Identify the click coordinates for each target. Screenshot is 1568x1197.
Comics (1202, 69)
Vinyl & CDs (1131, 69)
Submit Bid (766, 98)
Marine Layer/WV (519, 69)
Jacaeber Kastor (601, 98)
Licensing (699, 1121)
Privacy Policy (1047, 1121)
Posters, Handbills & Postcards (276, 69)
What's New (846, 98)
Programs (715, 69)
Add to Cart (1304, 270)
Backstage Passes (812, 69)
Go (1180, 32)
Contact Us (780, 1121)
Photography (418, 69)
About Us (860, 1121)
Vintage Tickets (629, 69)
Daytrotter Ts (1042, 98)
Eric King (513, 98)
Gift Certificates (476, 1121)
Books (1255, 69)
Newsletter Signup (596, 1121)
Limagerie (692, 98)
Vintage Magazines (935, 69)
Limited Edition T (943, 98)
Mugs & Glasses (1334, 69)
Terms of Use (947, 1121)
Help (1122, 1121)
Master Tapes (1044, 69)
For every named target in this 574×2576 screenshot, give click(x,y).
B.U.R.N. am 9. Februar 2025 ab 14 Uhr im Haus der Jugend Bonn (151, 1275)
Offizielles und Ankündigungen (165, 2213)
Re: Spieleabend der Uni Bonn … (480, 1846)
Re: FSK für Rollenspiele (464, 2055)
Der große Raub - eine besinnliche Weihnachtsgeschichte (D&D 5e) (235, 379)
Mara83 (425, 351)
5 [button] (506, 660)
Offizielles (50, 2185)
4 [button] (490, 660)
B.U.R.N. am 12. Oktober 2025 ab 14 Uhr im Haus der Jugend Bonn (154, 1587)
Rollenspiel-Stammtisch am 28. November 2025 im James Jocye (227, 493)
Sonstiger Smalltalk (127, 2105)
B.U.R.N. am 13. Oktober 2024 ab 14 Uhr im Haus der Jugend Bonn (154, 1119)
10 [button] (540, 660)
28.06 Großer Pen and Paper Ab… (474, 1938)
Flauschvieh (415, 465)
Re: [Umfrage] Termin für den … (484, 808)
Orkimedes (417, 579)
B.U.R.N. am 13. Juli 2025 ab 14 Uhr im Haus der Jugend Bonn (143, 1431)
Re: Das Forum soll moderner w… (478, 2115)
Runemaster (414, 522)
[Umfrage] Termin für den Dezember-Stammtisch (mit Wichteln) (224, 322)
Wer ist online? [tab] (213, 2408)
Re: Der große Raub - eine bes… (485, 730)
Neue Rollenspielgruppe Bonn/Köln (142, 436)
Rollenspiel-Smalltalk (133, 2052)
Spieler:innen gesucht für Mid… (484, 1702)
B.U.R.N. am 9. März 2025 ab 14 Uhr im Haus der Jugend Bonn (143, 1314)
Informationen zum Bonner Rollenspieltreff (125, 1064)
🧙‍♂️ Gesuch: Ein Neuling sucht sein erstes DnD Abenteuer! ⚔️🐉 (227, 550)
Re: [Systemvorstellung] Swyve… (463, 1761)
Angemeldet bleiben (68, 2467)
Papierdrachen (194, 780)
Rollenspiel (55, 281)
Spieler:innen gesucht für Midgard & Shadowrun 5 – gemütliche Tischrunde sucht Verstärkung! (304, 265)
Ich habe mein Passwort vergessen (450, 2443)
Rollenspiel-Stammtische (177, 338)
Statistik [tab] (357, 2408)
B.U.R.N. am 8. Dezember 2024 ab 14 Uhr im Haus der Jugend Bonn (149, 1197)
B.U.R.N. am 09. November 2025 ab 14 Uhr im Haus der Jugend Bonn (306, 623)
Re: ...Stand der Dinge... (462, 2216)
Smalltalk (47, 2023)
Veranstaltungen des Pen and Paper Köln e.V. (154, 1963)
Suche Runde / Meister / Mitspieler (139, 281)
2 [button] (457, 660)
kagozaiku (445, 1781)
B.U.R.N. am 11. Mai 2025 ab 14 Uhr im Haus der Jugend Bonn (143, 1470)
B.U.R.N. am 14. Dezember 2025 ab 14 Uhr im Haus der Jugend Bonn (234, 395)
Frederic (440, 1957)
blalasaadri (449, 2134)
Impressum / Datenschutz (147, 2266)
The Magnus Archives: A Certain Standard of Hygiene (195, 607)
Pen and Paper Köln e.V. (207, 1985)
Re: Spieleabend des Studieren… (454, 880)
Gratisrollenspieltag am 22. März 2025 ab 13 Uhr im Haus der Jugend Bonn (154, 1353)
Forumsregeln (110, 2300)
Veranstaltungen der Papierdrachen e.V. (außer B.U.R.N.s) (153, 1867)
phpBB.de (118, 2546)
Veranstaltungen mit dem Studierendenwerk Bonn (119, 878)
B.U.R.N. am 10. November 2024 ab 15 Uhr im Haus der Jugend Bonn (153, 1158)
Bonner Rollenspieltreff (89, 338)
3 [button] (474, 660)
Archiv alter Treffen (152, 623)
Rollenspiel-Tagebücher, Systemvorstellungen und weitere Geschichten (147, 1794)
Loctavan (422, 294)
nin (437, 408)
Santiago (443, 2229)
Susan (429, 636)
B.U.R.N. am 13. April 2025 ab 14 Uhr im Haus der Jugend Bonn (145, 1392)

....

Return the entries from the line containing "Vintage Magazines (935, 69)" through the line containing "Wer ist online? [tab] (213, 2408)", inclusive, reproducing each line verbatim.

Vintage Magazines (935, 69)
Limited Edition T (943, 98)
Mugs & Glasses (1334, 69)
Terms of Use (947, 1121)
Help (1122, 1121)
Master Tapes (1044, 69)
For every named target in this 574×2576 screenshot, give click(x,y).
B.U.R.N. am 9. Februar 2025 ab 14 Uhr im Haus der Jugend Bonn (151, 1275)
Offizielles und Ankündigungen (165, 2213)
Re: Spieleabend der Uni Bonn … (480, 1846)
Re: FSK für Rollenspiele (464, 2055)
Der große Raub - eine besinnliche Weihnachtsgeschichte (D&D 5e) (235, 379)
Mara83 (425, 351)
5 [button] (506, 660)
Offizielles (50, 2185)
4 [button] (490, 660)
B.U.R.N. am 12. Oktober 2025 ab 14 Uhr im Haus der Jugend Bonn (154, 1587)
Rollenspiel-Stammtisch am 28. November 2025 im James Jocye (227, 493)
Sonstiger Smalltalk (127, 2105)
B.U.R.N. am 13. Oktober 2024 ab 14 Uhr im Haus der Jugend Bonn (154, 1119)
10 [button] (540, 660)
28.06 Großer Pen and Paper Ab… (474, 1938)
Flauschvieh (415, 465)
Re: [Umfrage] Termin für den … (484, 808)
Orkimedes (417, 579)
B.U.R.N. am 13. Juli 2025 ab 14 Uhr im Haus der Jugend Bonn (143, 1431)
Re: Das Forum soll moderner w… (478, 2115)
Runemaster (414, 522)
[Umfrage] Termin für den Dezember-Stammtisch (mit Wichteln) (224, 322)
Wer ist online? [tab] (213, 2408)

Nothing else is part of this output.